Chester’s Tips for Success

Tips on How to Live a Rich, Passionate and Meaningful Life

Media = ADHD

May 28th, 2008 by Chester

Here’s a story that was published in the Japan Times not too long ago that I wrote on a movie that debuted the Tribeca Film Festival.

With Cyclone Nargis in Myanmar and the devastating earthquake in China, Tibet, which was receiving quite a bit of media attention only a month ago, has been completely overshadowed by these startling disasters. It’s amazing how quick media turnover is. If you think you suffer from ADHD, work as a reporter, you basically get paid to function that way.

As depressing as a natural disaster is, the tragic earthquake that hit Sichuan province, forced foreign media to redirect its attention,. Only a few weeks ago, the Chinese government was juggling Tibetan protests and international condemnation as it made preparations for their Olympic debut.

The timing of the events is truly uncanny. One week you’re getting hounded by the world for mistreating a minority of your population and the next week you’re being praised for responding quickly to a crushing and unpredictable disaster.

As strange as that sounds, it seems that it’s quite common for journalists. After a while you can talk about truly devastating events with nonchalance. There’s only so many times you can hear the words “80,000 dead in earthquake” or “millions starving” before their impact slowly dies away until they become, simply words.

Sometimes it feels as if the world is moving far too quickly and there is nothing we can do to stop it. At least before the invention of the computer and the Internet, there was an expected delay with information, which was good in some cases and bad in others (especially with natural disasters).

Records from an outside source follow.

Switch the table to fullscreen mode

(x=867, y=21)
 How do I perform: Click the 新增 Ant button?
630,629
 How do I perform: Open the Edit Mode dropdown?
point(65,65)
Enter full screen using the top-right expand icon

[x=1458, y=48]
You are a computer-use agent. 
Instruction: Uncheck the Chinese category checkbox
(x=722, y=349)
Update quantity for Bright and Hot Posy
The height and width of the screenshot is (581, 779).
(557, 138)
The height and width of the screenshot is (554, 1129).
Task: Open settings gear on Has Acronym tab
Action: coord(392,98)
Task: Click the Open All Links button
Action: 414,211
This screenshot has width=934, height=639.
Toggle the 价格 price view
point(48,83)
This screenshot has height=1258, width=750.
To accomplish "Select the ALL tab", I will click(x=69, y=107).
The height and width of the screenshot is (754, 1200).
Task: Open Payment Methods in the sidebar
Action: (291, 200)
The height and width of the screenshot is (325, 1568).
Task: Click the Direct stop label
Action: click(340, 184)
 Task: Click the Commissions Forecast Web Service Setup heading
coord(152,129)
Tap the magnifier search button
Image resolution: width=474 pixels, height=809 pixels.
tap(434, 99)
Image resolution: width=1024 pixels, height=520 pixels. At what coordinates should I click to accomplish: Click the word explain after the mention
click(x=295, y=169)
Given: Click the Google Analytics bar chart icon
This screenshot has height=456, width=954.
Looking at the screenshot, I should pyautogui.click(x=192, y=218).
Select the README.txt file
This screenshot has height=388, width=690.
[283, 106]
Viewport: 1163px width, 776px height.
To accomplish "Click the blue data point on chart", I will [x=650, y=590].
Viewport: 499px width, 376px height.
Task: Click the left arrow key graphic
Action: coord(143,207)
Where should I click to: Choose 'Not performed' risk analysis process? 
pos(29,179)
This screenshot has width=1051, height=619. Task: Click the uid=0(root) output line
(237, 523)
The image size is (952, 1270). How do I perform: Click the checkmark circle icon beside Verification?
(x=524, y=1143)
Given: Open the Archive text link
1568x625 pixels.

Now that we have the Internet, everything is immediate. The moment something breaks it’s on the net. While there are obvious advantages of being connected all the time, especially in rescue and aid operations where timeliness is crucial, I find that there is a limit to how much “devastating” news people can take.

The impact of eye-jarring news, like the Myanmar Cyclone or the Tsunami not too long ago, is that they often have a very powerful initial effect. This tends to be very effective in mobilizing people to donate or provide relief assistance. I heard in Germany, after news broke out about the Tsunami that hit South Asia, people donated money in droves, something to the tune of 500 million Euros. Pretty powerful stuff.

But human beings have limits to the amount of depressing news they can take. After a while 100,000 deaths becomes nothing more than an abstraction, one that can be pulled from a mental archive at will at a dinner party or during a lunch break. But rarely do the staggering numbers hold any real meaning after the initial schlock.

Something I ask myself everyday: does the world really need to know everything that’s going on?

Lately I’ve been reading through a lot of 18, 19C literature, Tolstoy and Austen, maybe it’s just me, but life in the 19th Century sounds pretty attractive. People actually had time to think, read and get to know the people in their neighborhoods. Nowadays, most people probably interact with more people virtually than they do face to face.

We can quote stats about the recent natural disaster that hit a part of the world we have never been to, but are unable to name our five closest neighbors.

Or maybe it’s just me, I do live in one of the most media saturated cities in the world. Good Ole NYC.

Either way, the romantic in me wishes I could step into a time machine and return to a time when life was a bit simpler.

I think I could live without flushing toilets.